指示
1. 抜粋文について、次の問いに答えてください。
(a) エルズバーグが暴露しているのは何についてだと述べられていますか。
(b) 藤原氏は、核軍縮の展望を開くために何が必要だと言っていますか。
(c) 藤原氏の論稿が何も触れていないとされているのは何についてですか。
2. 抜粋文の「核軍縮の展望を開くために求められていること」から「難しいことではないであろう。」までを両端も含めて書き直してください。その際、「藤原氏」は「同氏」に置き換えてください。

抜粋文
● ● ● ● ●

歴代大統領は核兵器を使用する意思はなかったのか
 藤原氏は、ニクソンは核兵器を使用しようとしていたわけではないとか、ペリーの「大統領が核戦争を始める必要もそのつもりもないのに」などという言葉を引用している。また、トランプ大統領についても、核兵器使用の危険性ではなく、「核先制攻撃の威嚇を試みる危険」を指摘している。歴代大統 領は核戦争をするつもりがなかった、あるのは先制使用の脅しだけという書きぶりである。私は、このような受け止め方はあまりにもナイーブだと思う。彼らは、共産主義者に支配されるぐらいなら、人類社会の滅亡を選択するという精神の持ち主であったし、今も、自分たちが誰かの後塵を拝するようであれば、洪水とともに滅びようと考えていると思うからである。エルズバーグが暴露しているのは、「核の実戦使用」すなわち「世界滅亡装置」(人員、兵器、電子機器、通信、組織、計画、訓練、規律、演習、ドクトリンからなる巨大システム)についてであって、「核兵器使用の威嚇」についてではない。私には、藤原氏が、核兵器による威嚇が核戦争を誘発する危険性を指摘し、核兵器は廃絶されるべきとしながら、米国の歴代大統領が核兵器を使用する意図はなかったとの言い方には違和感を覚える。そもそもそれは違うだろうと思うだけではなく、核兵器は意図的な使用だけではなく、人為的なミスや、計器の誤作動などでも発射される可能性があることを視野に置いていないからである。核兵器は存在そのものが危険なのである。核兵器の廃絶と使用するとの威嚇は両立しないのである。
核軍縮の展望を開くために求められていること
 藤原氏は、核軍縮の展望を開くために「情報公開を求め続ける必要」をいうけれど、それ以上は何も言っていない。「情報公開」が不必要などとは思わないけれど、それだけで足りるわけではないであろう。情報公開が必要だというなら、「核密約」などに対する批判もセットであろう。そもそも、米国や日本政府がどのような核政策をとっているかは、別に情報公開を求めなくとも、公文書で明らかにされている。そういう意味では、政府は隠し事などしていないのである。彼らは、核兵器を国家安全保障に不可欠な道具としているのである。
 今、核軍縮のために求められているのは、この核兵器に依存する政府の態度をどう転換するのかである。藤原氏の論稿は、核兵器禁止条約やそれに対する日米政府の態度などについては何も触れていない。NPTについても同様である。「核兵器依存の不合理性」を論ずる論稿の結論が、「情報公開を求める続ける必要」だけでは、羊頭狗肉の感が拭えない。核の廃絶が求められている時代に生きていると論じているのだから、高齢となった被爆者をはじめ、核兵器廃絶を求める内外の潮流への目配りを注文したいところである。核抑止論を虚偽とし、核廃絶をいう藤原氏には決して難しいことではないであろう。

● ● ● ● ●

データ部分

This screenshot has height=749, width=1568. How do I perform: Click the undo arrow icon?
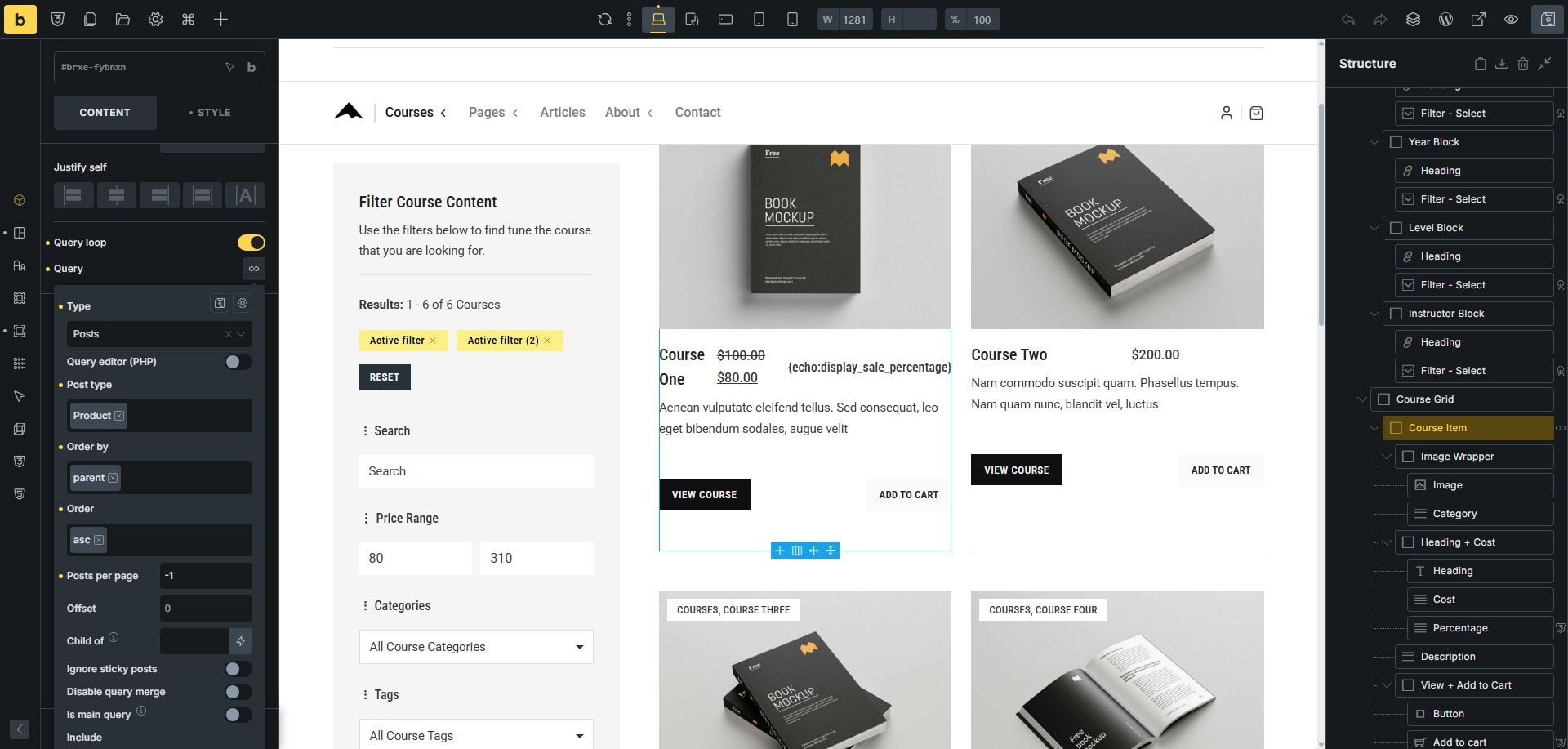(1348, 20)
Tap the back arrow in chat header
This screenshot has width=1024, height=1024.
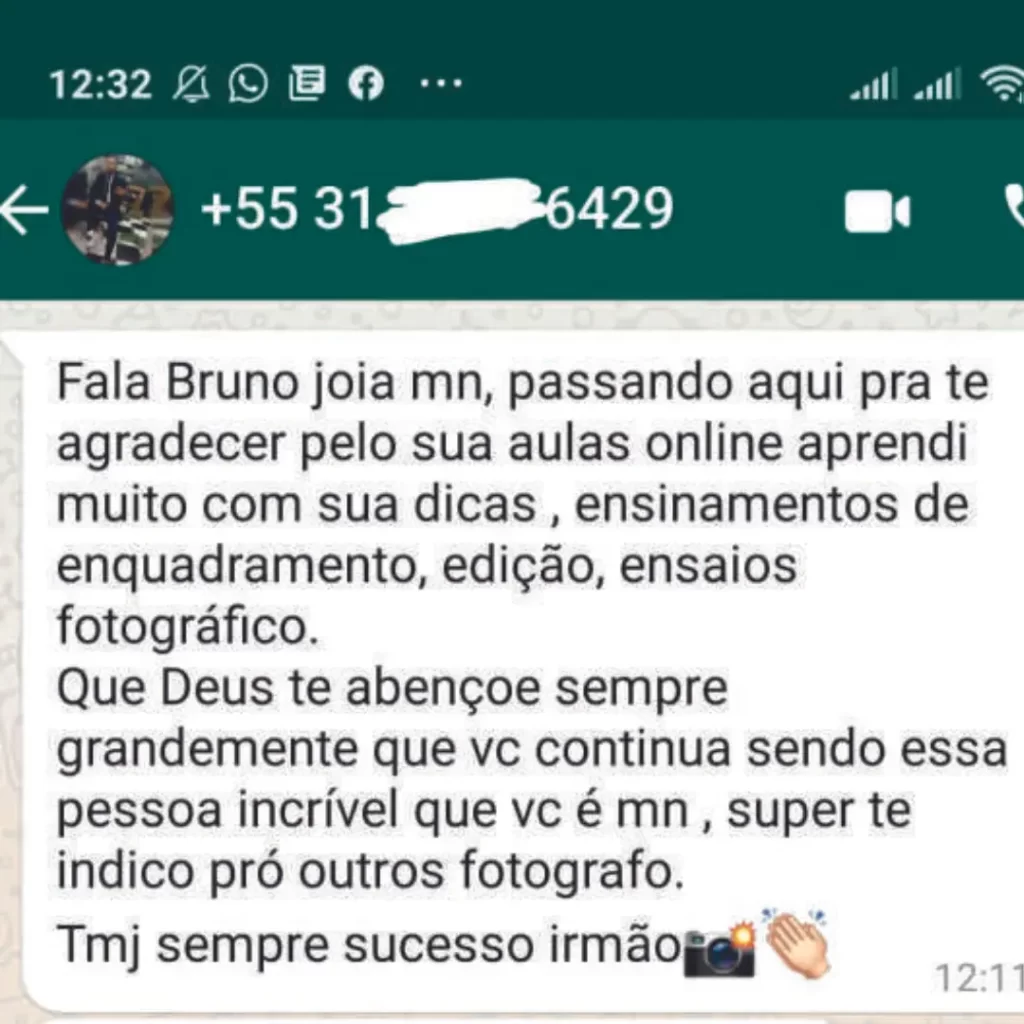pos(24,210)
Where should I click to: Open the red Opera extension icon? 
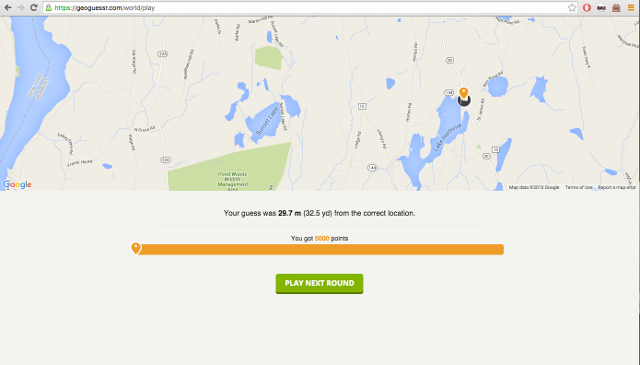click(x=587, y=8)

● ● ● ● ●

解答
1.
(a) 「核の実戦使用」、すなわち「世界滅亡装置」についてです。
(b) 「情報公開を求め続ける必要」です。
(c) 核兵器禁止条約や、それに対する日米政府の態度などについてです（NPTについても同様とされています）。

2.
核軍縮の展望を開くために求められていること
 同氏は、核軍縮の展望を開くために「情報公開を求め続ける必要」をいうけれど、それ以上は何も言っていない。「情報公開」が不必要などとは思わないけれど、それだけで足りるわけではないであろう。情報公開が必要だというなら、「核密約」などに対する批判もセットであろう。そもそも、米国や日本政府がどのような核政策をとっているかは、別に情報公開を求めなくとも、公文書で明らかにされている。そういう意味では、政府は隠し事などしていないのである。彼らは、核兵器を国家安全保障に不可欠な道具としているのである。
 今、核軍縮のために求められているのは、この核兵器に依存する政府の態度をどう転換するのかである。同氏の論稿は、核兵器禁止条約やそれに対する日米政府の態度などについては何も触れていない。NPTについても同様である。「核兵器依存の不合理性」を論ずる論稿の結論が、「情報公開を求める続ける必要」だけでは、羊頭狗肉の感が拭えない。核の廃絶が求められている時代に生きていると論じているのだから、高齢となった被爆者をはじめ、核兵器廃絶を求める内外の潮流への目配りを注文したいところである。核抑止論を虚偽とし、核廃絶をいう同氏には決して難しいことではないであろう。